Testo fornito:
--- --- ---

2-     Le misure finanziarie di cui si discorre,non rivestendo più natura tributaria né provvedi mentale,perché preordinate a meri “risparmi di spesa”,privano i soggetti colpiti dalle garanzie e dalle tutele predisposte,nello specifico ,dai plurimenzionati articoli 53 e 97 della Costituzione.
In concreto,e per conseguenza,acquista una ,per così dire,rinforzata legittimazione postuma il citato d.p.r. 122/13,che,tra l’altro,ha congelato, sempre ai livelli del 2009, la  già risibile indennità di vacanza contrattuale sino al 2017, prefigurando, in fatto, un ulteriore rinvio dei rinnovi contrattuali e senza possibilità di recupero delle mancate utilità economiche per i trienni 2010/12, 2013/15 – oramai andati in cavalleria – e, presumibilmente, del biennio 2016/17. Perché il meccanismo, dopo l’avallo dell’Alta corte, potrà replicarsi ad libitum, bastando l’allegazione di straordinaria  necessità e urgenza riveniente da insopprimibili ragioni di riequilibrio finanziario (lo vuole l’Europa!), e il gioco è fatto.

--- --- ---

Cosa si chiede:
**A)** Rispondi alle domande seguenti sul testo sulle misure finanziarie.
(i) Quali articoli della Costituzione vengono citati?
(ii) Fino a quale anno il d.p.r. 122/13 ha congelato l'indennità di vacanza contrattuale, e ai livelli di quale anno?
(iii) Quali trienni vengono definiti "oramai andati in cavalleria"?
**B)** Ripeti parola per parola il passo del testo sulle misure finanziarie che va da "2-     Le misure" fino a "97 della Costituzione.".

[Righe di ricerca degli elementi]

--- --- ---

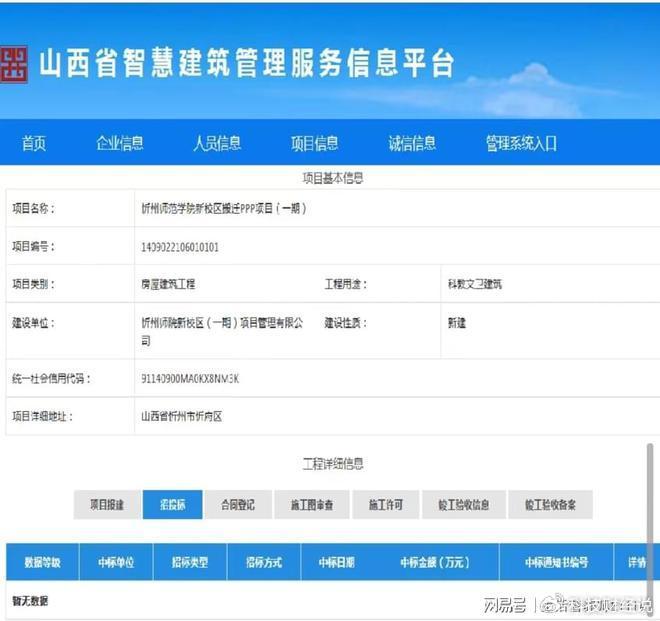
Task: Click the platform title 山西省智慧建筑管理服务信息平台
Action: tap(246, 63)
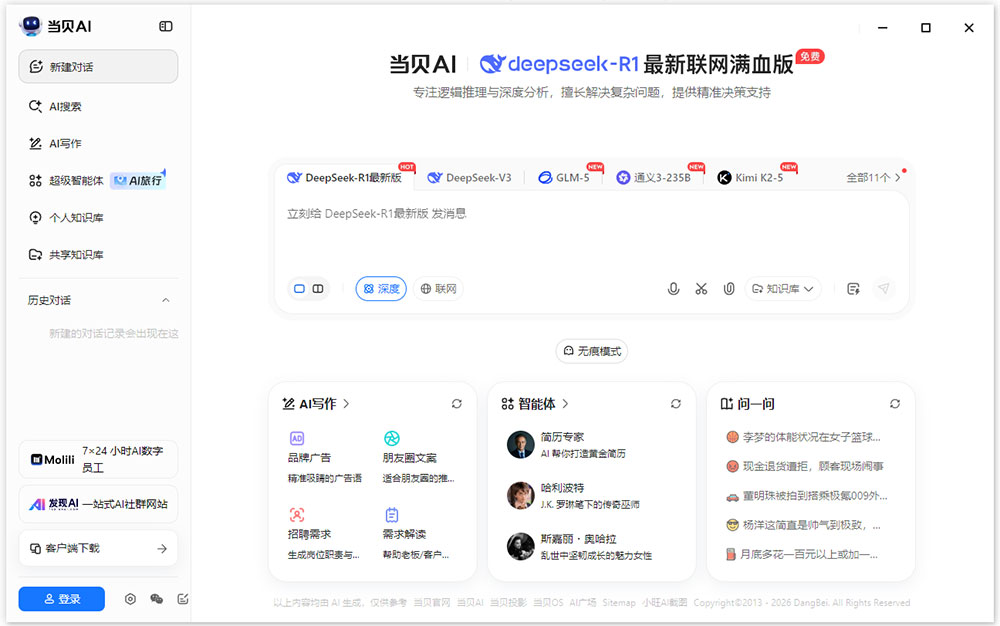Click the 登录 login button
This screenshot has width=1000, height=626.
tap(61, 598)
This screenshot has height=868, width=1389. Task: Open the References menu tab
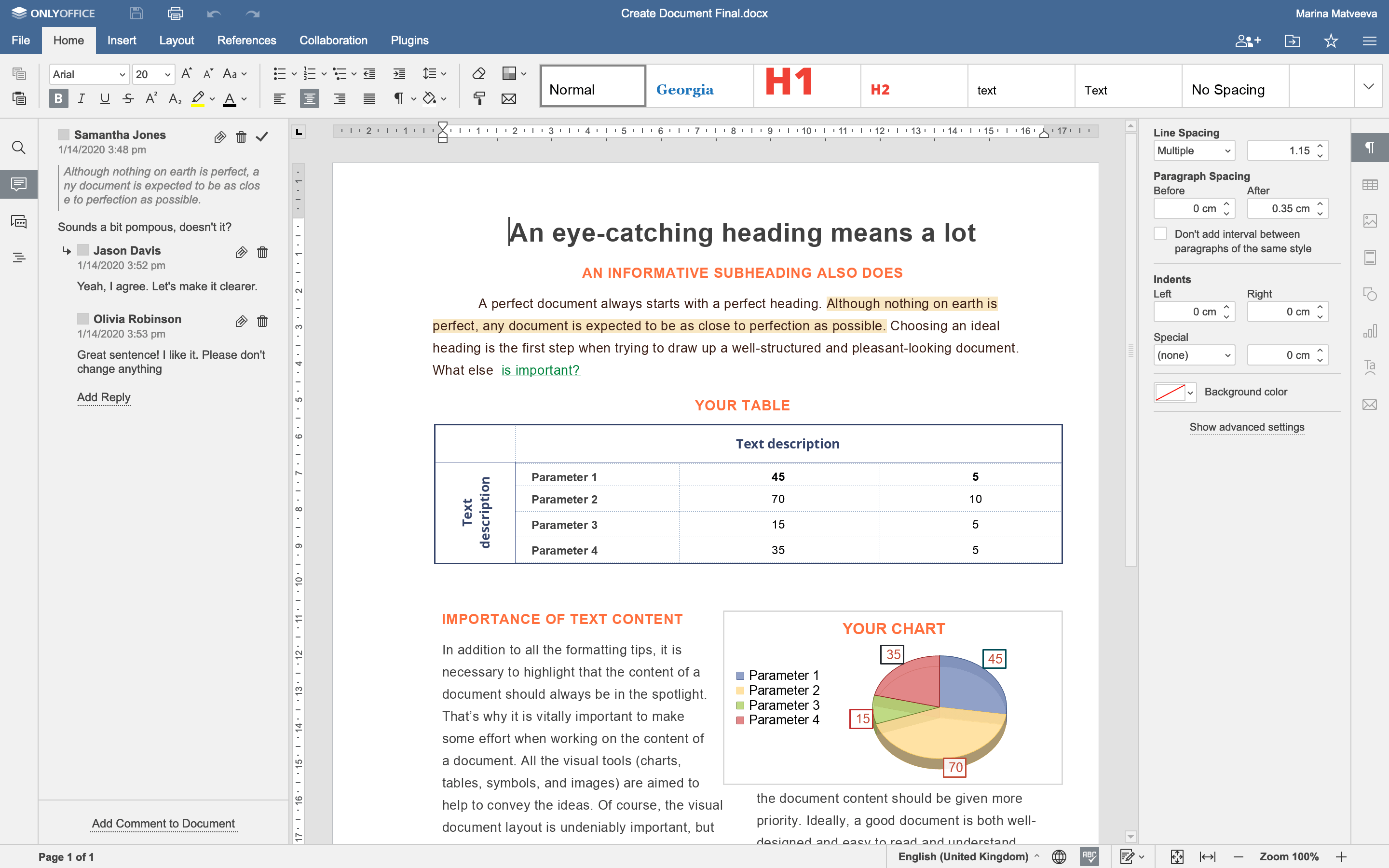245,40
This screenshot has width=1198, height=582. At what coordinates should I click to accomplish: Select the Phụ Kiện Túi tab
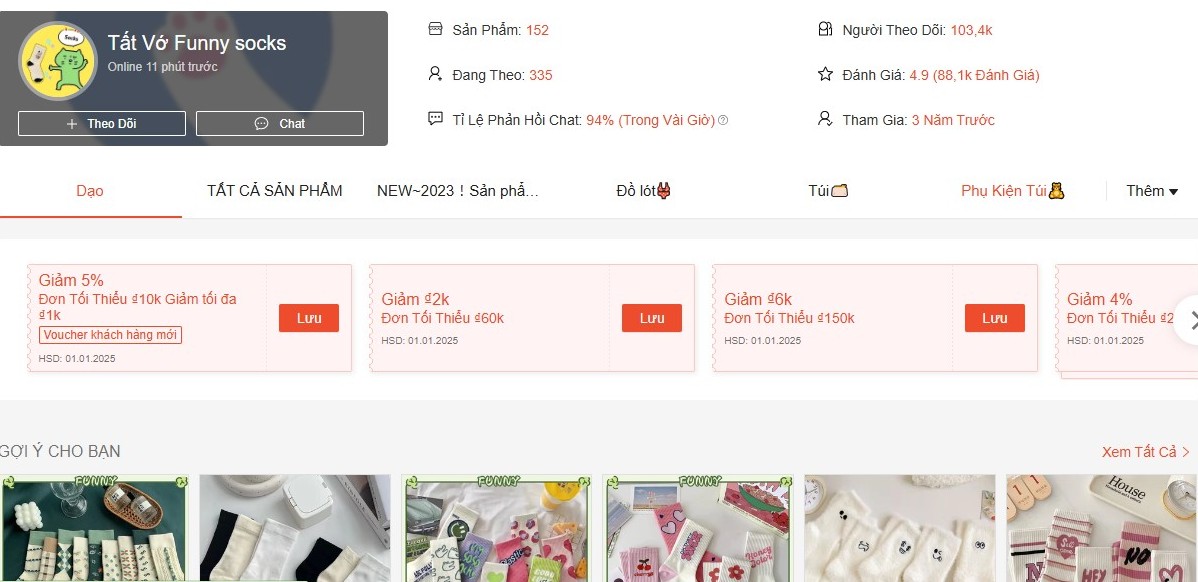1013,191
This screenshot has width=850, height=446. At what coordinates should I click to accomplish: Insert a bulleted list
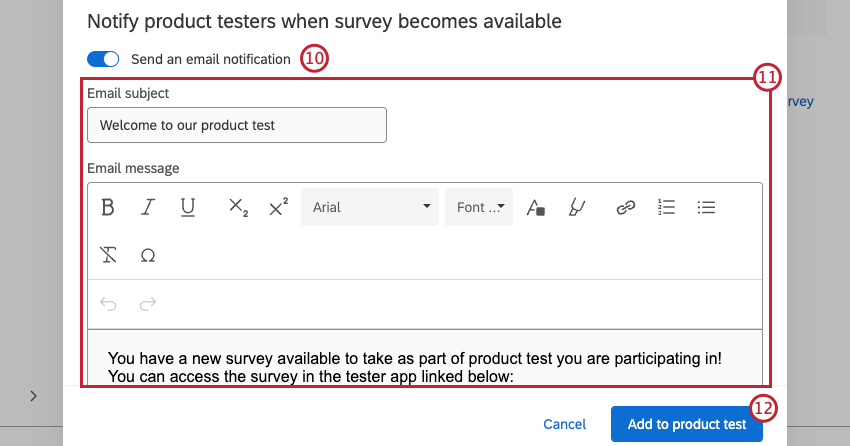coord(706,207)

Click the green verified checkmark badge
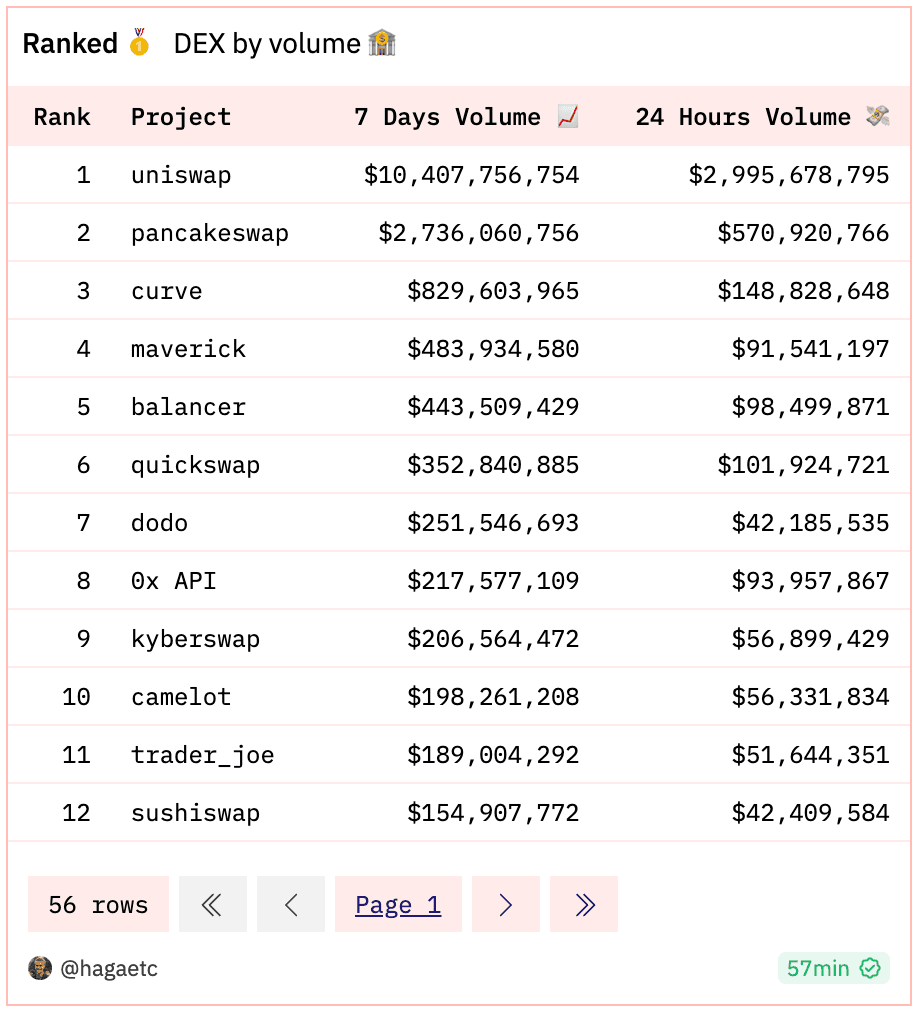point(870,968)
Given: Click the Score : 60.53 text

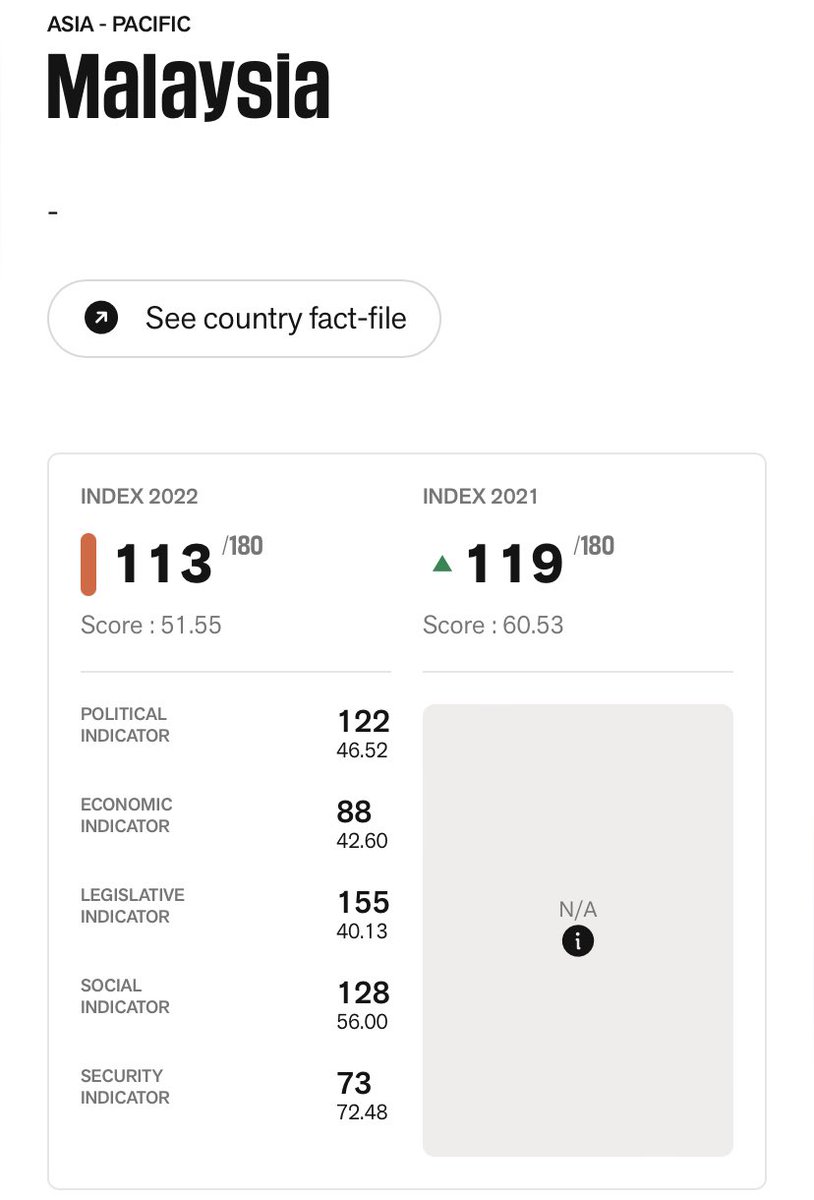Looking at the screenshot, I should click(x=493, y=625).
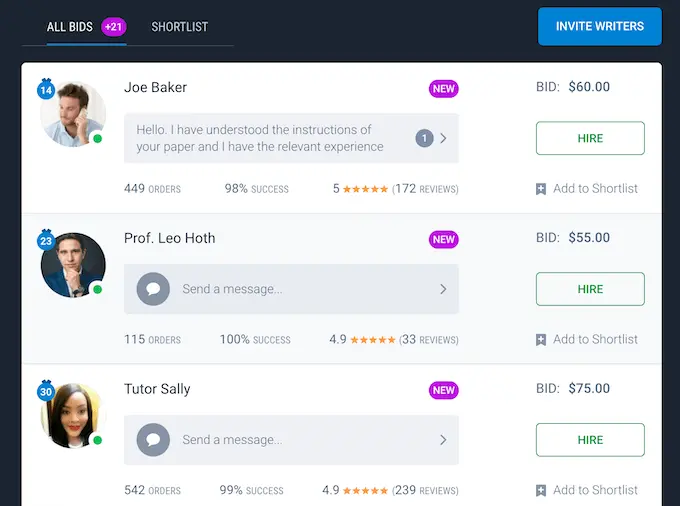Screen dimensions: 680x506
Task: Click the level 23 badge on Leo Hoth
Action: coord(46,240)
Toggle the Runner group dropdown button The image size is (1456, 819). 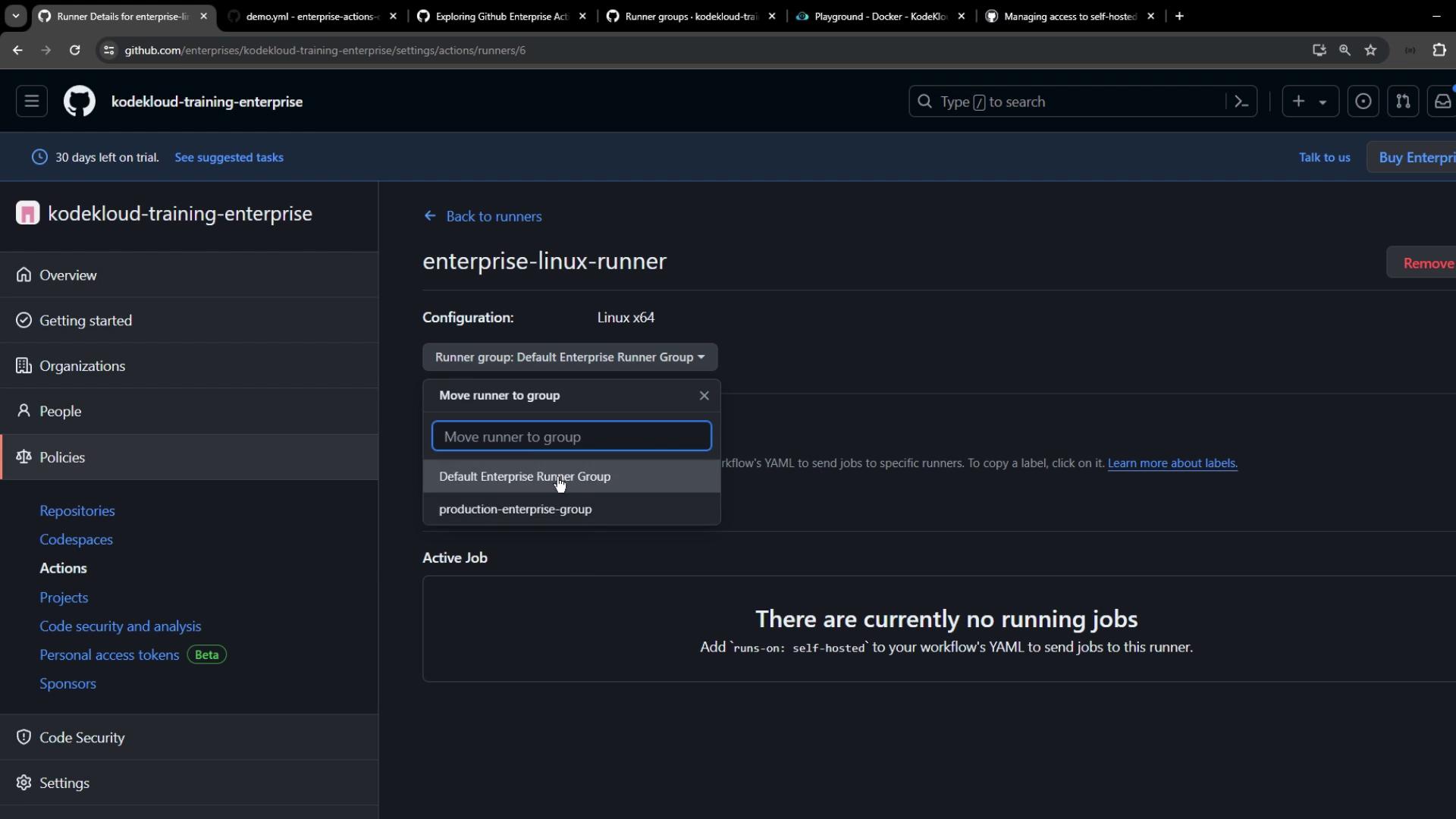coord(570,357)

--- --- ---

Risposte complete:
**A)**
(i) Vengono citati gli articoli 53 e 97 della Costituzione.
(ii) Il d.p.r. 122/13 ha congelato l'indennità di vacanza contrattuale fino al 2017, ai livelli del 2009.
(iii) Vengono definiti così i trienni 2010/12 e 2013/15.

**B)**
2-     Le misure finanziarie di cui si discorre,non rivestendo più natura tributaria né provvedi mentale,perché preordinate a meri “risparmi di spesa”,privano i soggetti colpiti dalle garanzie e dalle tutele predisposte,nello specifico ,dai plurimenzionati articoli 53 e 97 della Costituzione.